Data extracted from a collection
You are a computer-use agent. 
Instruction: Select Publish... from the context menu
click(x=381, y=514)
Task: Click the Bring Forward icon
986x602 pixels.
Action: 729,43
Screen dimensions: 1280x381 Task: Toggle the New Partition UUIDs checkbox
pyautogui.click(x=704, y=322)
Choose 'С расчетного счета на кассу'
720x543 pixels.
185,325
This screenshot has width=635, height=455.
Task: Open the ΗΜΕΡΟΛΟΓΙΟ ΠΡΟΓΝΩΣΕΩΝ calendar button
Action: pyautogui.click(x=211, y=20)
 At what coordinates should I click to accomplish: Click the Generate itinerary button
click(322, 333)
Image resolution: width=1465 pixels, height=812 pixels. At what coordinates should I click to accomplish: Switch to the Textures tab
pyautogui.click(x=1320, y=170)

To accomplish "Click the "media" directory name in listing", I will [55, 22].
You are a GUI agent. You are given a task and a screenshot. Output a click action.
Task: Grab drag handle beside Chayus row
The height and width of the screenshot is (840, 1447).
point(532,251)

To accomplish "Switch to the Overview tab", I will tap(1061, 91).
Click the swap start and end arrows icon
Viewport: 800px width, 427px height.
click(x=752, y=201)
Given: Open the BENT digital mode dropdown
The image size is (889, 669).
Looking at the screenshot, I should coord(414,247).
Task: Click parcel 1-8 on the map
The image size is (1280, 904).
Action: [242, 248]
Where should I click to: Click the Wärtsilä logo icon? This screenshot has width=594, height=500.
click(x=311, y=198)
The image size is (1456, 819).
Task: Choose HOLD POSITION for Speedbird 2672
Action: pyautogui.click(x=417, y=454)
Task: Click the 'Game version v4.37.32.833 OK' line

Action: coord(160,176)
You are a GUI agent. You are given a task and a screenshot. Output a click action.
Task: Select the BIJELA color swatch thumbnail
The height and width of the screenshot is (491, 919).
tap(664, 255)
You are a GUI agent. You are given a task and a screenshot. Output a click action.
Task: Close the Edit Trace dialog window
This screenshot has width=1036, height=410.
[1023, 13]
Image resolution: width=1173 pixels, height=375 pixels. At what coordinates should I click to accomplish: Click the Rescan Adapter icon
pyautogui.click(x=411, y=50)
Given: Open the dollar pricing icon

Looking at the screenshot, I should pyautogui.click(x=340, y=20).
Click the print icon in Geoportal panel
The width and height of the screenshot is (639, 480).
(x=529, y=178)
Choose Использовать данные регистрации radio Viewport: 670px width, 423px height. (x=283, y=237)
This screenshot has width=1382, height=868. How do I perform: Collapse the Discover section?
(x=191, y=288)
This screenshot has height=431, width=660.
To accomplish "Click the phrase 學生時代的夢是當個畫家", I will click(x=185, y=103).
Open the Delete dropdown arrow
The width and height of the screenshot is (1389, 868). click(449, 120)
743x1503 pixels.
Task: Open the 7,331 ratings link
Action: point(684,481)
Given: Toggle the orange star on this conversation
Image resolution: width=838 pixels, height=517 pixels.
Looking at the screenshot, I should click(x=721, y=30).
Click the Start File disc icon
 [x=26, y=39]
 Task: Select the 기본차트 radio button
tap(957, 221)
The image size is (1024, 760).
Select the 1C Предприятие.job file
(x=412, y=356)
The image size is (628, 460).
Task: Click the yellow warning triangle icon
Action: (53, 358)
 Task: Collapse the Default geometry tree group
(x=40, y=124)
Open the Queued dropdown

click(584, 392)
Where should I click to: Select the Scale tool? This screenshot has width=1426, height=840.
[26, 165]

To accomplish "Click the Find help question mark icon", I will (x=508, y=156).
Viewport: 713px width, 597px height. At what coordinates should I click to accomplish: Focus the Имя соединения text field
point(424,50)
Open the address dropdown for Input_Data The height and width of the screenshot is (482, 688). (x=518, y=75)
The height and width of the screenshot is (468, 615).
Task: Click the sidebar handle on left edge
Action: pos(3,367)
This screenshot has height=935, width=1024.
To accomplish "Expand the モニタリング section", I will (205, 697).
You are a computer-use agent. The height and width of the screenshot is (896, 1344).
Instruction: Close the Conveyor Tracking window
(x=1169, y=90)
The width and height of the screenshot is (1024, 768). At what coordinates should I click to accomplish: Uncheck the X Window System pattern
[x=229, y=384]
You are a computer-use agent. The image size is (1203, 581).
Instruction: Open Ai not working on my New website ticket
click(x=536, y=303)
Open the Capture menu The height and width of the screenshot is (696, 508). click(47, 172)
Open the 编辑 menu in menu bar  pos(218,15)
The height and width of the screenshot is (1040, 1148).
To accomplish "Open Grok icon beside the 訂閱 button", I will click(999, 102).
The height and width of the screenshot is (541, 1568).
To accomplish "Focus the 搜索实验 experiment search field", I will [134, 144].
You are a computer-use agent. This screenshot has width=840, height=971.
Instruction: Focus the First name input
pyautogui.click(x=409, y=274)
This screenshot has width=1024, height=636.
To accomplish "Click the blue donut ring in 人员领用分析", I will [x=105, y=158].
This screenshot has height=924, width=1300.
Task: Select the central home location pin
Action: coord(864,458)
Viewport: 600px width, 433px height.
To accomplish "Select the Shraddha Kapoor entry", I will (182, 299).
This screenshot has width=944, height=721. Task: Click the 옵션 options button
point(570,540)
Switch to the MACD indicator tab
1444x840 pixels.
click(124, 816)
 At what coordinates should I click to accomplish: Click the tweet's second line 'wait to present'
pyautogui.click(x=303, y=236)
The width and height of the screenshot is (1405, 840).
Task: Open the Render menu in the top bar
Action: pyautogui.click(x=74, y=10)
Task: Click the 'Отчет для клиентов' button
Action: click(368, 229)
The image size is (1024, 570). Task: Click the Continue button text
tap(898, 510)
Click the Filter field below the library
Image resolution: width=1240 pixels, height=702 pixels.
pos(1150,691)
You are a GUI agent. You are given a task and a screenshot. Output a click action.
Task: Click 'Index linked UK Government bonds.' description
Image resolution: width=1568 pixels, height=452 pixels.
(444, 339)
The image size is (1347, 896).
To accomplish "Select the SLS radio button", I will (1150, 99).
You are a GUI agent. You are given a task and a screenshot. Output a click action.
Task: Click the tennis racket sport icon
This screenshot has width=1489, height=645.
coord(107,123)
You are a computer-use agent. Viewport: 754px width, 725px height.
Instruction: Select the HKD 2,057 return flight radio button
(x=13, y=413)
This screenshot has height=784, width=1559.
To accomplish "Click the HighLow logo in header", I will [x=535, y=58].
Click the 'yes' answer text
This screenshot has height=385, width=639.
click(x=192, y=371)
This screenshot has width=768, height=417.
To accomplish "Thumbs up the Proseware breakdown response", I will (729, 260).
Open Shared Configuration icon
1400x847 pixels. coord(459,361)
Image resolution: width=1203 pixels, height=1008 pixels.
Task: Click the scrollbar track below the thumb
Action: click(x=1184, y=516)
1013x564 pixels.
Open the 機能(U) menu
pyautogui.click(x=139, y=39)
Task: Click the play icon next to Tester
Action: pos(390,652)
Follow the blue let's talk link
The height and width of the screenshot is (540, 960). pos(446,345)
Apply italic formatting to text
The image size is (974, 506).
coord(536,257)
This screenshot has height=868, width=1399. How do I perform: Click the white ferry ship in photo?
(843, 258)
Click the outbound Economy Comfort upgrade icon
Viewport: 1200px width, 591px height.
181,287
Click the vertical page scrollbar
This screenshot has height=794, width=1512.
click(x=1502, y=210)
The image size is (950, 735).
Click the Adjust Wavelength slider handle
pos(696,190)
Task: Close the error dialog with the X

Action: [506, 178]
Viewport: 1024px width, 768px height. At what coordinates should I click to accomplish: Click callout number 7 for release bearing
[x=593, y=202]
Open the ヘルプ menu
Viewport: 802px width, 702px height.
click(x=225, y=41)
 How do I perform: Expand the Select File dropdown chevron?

## [Exercise directions]
Which lines in the items above contain the word "field"? Collect all of them, matching case.

## [Correct result]
Viewport: 713px width, 597px height. At what coordinates should I click to accomplish: Focus the Имя соединения text field
To accomplish "Focus the 搜索实验 experiment search field", I will [134, 144].
Click the Filter field below the library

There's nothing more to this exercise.